Data entries

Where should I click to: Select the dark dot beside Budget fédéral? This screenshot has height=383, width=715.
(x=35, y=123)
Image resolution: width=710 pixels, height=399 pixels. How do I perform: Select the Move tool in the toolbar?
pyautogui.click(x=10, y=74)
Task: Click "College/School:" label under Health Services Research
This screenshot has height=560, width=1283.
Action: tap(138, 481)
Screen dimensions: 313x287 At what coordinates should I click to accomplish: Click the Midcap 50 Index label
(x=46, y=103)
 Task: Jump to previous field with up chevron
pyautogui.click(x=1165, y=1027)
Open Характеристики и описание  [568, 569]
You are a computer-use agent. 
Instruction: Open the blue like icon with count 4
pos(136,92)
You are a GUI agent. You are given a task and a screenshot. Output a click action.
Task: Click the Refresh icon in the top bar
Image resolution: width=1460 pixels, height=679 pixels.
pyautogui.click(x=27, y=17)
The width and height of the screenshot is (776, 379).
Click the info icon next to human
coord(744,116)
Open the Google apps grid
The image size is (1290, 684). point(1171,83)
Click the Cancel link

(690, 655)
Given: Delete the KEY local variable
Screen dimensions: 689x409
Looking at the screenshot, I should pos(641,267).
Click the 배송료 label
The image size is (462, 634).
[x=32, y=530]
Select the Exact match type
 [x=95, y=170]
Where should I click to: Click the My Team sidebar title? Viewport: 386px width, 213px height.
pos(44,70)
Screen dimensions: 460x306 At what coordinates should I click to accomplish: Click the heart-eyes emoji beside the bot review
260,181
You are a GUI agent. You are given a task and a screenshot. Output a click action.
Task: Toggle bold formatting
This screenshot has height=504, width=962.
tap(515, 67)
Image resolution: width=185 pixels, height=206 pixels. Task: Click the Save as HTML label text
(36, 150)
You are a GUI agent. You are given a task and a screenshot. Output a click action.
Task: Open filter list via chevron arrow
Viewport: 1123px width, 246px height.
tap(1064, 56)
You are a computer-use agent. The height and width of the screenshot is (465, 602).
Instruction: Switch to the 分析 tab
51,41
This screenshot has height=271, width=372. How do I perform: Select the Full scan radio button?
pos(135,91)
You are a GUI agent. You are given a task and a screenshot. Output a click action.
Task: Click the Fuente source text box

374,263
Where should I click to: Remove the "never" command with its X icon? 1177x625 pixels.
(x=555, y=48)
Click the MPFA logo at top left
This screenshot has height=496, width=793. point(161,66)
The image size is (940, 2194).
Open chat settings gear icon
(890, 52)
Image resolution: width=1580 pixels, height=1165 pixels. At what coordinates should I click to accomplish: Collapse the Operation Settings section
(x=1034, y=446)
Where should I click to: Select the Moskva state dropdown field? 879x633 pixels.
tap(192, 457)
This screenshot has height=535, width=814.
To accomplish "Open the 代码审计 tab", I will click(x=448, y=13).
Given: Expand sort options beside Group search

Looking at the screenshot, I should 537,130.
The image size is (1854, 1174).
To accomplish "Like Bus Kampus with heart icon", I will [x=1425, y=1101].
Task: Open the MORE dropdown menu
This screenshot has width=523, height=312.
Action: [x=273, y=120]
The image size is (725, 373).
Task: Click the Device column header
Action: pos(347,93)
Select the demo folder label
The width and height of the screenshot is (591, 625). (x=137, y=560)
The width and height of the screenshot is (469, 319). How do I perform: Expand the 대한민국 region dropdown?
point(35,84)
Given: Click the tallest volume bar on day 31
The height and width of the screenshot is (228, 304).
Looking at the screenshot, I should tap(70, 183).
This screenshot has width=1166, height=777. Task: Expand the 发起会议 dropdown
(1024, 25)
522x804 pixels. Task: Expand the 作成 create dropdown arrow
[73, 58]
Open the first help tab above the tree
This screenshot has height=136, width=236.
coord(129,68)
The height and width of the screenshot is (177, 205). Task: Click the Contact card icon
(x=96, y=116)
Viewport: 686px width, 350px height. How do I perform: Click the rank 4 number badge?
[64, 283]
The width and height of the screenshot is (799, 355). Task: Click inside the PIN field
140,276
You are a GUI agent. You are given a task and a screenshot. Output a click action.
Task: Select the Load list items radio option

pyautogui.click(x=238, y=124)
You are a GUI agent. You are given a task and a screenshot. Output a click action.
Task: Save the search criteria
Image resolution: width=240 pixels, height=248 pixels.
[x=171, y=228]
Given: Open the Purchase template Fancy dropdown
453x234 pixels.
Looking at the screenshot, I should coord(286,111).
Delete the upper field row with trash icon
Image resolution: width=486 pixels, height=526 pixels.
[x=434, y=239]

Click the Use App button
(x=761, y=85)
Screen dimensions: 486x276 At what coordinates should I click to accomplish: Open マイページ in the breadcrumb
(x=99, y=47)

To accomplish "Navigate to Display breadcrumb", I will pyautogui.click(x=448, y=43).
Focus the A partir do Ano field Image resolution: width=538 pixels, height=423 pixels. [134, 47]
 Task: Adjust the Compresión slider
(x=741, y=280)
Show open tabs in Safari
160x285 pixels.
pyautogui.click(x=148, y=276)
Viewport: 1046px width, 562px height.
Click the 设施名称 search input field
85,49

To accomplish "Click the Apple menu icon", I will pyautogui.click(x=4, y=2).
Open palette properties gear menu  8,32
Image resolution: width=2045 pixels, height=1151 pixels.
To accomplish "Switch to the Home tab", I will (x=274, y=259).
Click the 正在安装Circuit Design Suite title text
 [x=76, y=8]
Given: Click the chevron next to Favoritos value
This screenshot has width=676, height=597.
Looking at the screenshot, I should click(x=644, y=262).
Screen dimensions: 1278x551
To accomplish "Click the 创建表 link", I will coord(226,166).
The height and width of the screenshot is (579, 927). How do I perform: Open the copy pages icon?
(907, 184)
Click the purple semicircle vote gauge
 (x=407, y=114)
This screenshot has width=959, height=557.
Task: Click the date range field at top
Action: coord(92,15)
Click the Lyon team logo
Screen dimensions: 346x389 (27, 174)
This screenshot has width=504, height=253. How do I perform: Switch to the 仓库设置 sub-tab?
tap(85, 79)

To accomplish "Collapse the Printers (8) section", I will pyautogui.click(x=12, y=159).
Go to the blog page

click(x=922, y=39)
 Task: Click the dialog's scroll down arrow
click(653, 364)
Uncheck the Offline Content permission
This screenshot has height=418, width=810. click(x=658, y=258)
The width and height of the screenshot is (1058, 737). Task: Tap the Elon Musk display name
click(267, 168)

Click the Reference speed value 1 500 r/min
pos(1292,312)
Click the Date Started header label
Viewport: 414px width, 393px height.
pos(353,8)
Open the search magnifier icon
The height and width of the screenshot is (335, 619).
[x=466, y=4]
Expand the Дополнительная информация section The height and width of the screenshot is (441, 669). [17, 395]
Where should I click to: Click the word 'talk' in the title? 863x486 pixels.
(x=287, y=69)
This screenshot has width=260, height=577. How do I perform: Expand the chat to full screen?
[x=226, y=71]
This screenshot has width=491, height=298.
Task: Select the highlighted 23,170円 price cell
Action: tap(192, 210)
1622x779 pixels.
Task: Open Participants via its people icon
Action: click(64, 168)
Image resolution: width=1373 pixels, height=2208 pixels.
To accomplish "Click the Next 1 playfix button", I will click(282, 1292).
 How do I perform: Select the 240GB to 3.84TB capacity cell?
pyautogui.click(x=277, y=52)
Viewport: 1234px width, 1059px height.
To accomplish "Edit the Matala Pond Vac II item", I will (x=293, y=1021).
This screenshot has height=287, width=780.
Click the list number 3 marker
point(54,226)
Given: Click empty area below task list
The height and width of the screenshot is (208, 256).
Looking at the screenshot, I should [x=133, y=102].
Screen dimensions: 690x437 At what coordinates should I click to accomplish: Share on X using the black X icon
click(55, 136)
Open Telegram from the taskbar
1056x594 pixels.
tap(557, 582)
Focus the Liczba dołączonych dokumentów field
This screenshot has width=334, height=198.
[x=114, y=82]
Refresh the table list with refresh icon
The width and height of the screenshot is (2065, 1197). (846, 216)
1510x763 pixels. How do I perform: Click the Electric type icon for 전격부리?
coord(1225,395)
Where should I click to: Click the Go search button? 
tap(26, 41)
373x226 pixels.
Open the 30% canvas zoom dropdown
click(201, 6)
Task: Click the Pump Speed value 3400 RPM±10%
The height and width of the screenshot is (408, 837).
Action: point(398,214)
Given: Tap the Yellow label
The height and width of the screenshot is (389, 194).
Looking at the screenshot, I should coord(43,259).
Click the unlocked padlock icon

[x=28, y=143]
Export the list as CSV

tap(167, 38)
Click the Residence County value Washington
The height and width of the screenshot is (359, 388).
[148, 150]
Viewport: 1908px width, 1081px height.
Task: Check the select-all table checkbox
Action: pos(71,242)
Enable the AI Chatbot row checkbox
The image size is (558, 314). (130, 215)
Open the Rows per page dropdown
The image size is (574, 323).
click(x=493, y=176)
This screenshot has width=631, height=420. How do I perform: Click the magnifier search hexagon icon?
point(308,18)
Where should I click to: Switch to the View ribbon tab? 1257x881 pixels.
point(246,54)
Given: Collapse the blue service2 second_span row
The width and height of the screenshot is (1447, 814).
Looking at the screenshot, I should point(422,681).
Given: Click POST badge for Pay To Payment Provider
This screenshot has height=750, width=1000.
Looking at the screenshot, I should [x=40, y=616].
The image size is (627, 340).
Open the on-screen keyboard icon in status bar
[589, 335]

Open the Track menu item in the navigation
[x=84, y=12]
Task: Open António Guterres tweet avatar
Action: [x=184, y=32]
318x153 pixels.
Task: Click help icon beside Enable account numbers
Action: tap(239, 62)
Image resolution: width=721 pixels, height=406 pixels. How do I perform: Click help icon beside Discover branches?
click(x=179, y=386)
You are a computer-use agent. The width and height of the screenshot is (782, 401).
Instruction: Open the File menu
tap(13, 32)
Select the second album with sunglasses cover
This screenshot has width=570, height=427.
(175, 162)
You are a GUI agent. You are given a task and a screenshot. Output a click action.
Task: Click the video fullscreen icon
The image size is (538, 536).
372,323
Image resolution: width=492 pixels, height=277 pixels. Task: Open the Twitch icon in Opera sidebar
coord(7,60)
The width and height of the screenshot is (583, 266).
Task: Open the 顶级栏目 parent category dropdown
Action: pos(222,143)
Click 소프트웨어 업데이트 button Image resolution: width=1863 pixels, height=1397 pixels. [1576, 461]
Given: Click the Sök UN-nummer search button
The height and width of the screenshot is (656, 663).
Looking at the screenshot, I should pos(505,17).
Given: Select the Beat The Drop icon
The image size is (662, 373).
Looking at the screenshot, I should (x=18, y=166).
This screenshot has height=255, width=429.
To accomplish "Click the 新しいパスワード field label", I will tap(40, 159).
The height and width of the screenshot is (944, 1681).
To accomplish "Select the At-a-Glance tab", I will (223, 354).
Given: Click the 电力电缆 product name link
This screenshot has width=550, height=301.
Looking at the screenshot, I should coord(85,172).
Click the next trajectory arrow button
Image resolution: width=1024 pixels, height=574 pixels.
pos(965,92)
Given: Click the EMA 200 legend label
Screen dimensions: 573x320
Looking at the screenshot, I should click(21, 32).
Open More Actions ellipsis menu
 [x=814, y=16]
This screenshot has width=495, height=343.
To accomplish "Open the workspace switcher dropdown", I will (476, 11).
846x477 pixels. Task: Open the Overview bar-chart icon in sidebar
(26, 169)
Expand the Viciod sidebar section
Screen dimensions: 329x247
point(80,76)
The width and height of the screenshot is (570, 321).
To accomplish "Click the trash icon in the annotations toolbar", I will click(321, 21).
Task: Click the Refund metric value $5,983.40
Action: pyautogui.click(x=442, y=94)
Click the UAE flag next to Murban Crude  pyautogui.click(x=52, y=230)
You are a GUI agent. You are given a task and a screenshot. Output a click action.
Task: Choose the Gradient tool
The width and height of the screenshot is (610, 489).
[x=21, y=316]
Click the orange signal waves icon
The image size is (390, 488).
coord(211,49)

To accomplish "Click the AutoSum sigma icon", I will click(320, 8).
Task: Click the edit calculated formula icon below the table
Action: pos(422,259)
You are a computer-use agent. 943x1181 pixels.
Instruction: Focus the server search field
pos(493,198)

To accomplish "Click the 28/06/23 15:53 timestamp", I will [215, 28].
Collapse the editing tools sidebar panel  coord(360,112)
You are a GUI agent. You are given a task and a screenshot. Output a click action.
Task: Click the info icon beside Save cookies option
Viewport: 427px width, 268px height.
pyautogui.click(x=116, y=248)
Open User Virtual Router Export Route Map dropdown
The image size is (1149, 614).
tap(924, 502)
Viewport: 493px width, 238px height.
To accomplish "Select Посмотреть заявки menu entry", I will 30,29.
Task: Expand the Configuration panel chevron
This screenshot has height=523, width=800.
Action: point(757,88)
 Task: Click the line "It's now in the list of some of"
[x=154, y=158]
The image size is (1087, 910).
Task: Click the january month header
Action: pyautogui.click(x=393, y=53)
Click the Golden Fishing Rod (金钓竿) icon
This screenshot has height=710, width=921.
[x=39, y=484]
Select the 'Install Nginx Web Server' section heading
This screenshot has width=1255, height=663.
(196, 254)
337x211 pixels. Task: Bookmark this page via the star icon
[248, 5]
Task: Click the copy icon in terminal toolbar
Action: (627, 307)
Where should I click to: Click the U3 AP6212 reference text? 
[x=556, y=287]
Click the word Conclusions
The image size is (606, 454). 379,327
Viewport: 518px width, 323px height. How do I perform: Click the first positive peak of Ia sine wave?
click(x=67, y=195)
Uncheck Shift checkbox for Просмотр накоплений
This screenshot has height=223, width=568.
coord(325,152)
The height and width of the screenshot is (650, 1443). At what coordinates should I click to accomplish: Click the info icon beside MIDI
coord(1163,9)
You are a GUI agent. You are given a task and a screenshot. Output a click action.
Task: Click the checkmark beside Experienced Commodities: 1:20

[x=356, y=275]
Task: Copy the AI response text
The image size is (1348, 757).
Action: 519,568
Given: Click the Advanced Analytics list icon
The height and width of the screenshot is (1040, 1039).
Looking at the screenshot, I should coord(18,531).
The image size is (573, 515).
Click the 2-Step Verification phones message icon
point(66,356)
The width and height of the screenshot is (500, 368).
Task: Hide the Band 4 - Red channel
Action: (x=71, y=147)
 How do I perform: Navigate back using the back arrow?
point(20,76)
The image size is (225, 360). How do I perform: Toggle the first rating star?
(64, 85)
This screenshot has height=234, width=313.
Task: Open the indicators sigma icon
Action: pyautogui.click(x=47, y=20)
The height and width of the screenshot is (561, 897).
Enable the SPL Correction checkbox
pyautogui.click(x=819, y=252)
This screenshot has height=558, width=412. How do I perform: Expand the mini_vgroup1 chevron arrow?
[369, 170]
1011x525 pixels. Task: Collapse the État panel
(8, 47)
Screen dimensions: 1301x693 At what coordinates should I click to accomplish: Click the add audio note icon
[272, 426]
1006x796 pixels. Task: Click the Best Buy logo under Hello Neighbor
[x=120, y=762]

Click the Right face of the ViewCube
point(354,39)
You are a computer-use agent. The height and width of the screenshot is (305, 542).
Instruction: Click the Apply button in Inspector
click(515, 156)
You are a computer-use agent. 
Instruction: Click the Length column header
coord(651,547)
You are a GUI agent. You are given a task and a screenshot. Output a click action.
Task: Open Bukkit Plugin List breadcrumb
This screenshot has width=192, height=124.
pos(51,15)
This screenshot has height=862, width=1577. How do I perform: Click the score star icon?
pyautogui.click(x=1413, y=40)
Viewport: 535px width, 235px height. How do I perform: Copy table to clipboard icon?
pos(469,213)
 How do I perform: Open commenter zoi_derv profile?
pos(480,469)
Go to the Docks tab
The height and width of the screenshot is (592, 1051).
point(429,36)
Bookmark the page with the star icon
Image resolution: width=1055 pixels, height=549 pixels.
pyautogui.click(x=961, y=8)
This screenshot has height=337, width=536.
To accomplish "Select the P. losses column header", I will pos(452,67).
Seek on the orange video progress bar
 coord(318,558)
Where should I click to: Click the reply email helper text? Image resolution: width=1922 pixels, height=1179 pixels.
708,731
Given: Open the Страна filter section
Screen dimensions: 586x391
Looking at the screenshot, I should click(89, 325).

GIVEN PROBLEM:
Arrange the stretch of lines above, from the first line through the one containing "[x=32, y=530]", as a numbered list with blank lines omitted.

SOLUTION TO THIS EXERCISE:
1. Where should I click to: Select the dark dot beside Budget fédéral? This screenshot has height=383, width=715.
2. (x=35, y=123)
3. Image resolution: width=710 pixels, height=399 pixels. How do I perform: Select the Move tool in the toolbar?
4. pyautogui.click(x=10, y=74)
5. Task: Click "College/School:" label under Health Services Research
6. This screenshot has height=560, width=1283.
7. Action: tap(138, 481)
8. Screen dimensions: 313x287 At what coordinates should I click to accomplish: Click the Midcap 50 Index label
9. (x=46, y=103)
10.  Task: Jump to previous field with up chevron
11. pyautogui.click(x=1165, y=1027)
12. Open Характеристики и описание  [568, 569]
13. You are a computer-use agent. 
14. Instruction: Open the blue like icon with count 4
15. pos(136,92)
16. You are a GUI agent. You are given a task and a screenshot. Output a click action.
17. Task: Click the Refresh icon in the top bar
18. Image resolution: width=1460 pixels, height=679 pixels.
19. pyautogui.click(x=27, y=17)
20. The width and height of the screenshot is (776, 379).
21. Click the info icon next to human
22. coord(744,116)
23. Open the Google apps grid
24. The image size is (1290, 684). point(1171,83)
25. Click the Cancel link
26. (690, 655)
27. Given: Delete the KEY local variable
28. Screen dimensions: 689x409
29. Looking at the screenshot, I should pos(641,267).
30. Click the 배송료 label
31. The image size is (462, 634).
32. [x=32, y=530]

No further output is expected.